課題の指示:
• a. アーンアウト紛争に関する本文のうち、「アーンアウト(Earn-out)は、」で始まる段落を、主な事実を残したまま一文で短く書き直せ。
• b. アーンアウト紛争に関する本文を、最後の文の後から書き継げ。

アーンアウトが裁判になる典型パターン

―「後払い価格調整」が紛争に変わる瞬間

アーンアウト(Earn-out)は、
将来業績に応じて追加対価を支払う仕組みとして、M&A実務でよく使われます。

しかし現実には、

アーンアウト条項が原因で裁判に発展するケース

も少なくありません。

本記事では、アーンアウトが紛争・訴訟に発展する典型パターンを、
買い手・売り手双方の視点から整理します。


1.なぜアーンアウトは揉めやすいのか

結論から言うと、理由はシンプルです。

  • 将来の数字を対象にしている
  • 経営権が移転している
  • 「期待」と「契約」のズレが生じやすい

つまり、感情が入りやすく、解釈の余地が大きいのです。

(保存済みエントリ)
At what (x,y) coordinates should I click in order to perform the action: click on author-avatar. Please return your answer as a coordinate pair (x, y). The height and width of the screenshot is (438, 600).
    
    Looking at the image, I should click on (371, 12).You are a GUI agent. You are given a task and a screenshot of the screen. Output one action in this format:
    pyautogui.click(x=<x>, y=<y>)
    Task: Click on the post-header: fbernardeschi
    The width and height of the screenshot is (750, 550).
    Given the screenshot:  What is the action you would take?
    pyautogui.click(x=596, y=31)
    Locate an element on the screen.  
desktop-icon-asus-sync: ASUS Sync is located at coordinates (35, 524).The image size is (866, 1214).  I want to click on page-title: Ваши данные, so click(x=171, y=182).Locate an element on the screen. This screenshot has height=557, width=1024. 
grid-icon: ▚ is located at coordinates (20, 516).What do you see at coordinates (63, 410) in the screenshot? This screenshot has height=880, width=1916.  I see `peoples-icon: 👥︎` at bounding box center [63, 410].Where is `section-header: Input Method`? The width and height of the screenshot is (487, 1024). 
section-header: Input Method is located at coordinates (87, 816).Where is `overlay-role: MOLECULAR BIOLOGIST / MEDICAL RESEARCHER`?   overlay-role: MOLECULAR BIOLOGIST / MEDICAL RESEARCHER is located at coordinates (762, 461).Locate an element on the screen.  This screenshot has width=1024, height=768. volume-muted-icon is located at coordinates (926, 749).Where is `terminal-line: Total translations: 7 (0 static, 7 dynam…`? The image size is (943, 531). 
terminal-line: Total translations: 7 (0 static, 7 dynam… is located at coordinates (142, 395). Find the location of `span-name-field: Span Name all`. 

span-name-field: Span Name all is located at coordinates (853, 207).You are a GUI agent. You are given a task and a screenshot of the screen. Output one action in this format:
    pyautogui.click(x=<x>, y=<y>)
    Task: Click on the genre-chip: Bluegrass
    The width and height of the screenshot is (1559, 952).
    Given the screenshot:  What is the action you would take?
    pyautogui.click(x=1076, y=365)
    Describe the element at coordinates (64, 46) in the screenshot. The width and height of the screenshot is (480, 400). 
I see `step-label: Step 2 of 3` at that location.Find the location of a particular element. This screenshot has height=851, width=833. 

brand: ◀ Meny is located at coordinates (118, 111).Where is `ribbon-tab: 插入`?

課題の解答:
• a. アーンアウトは、将来の業績に応じて追加対価を支払う仕組みで、M&A実務でよく使われる。

• b.
2.裁判になりやすい典型パターン①

KPI(業績指標)が曖昧

よくある例

  • 「営業利益」としか書いていない
  • EBITDAの定義がない
  • 一時費用・のれん償却の扱いが未定義

📌 問題点
→ 計算方法次第で達成・未達が変わる
→ 解釈の違い=紛争の種


3.裁判になりやすい典型パターン②

買い手が経営方針を変更してしまう

よくある例

  • コスト削減で利益が一時的に悪化
  • グループ再編で売上が移動
  • 事業戦略変更でKPI未達

📌 売り手の主張

「業績を下げて、アーンアウトを払わないようにした」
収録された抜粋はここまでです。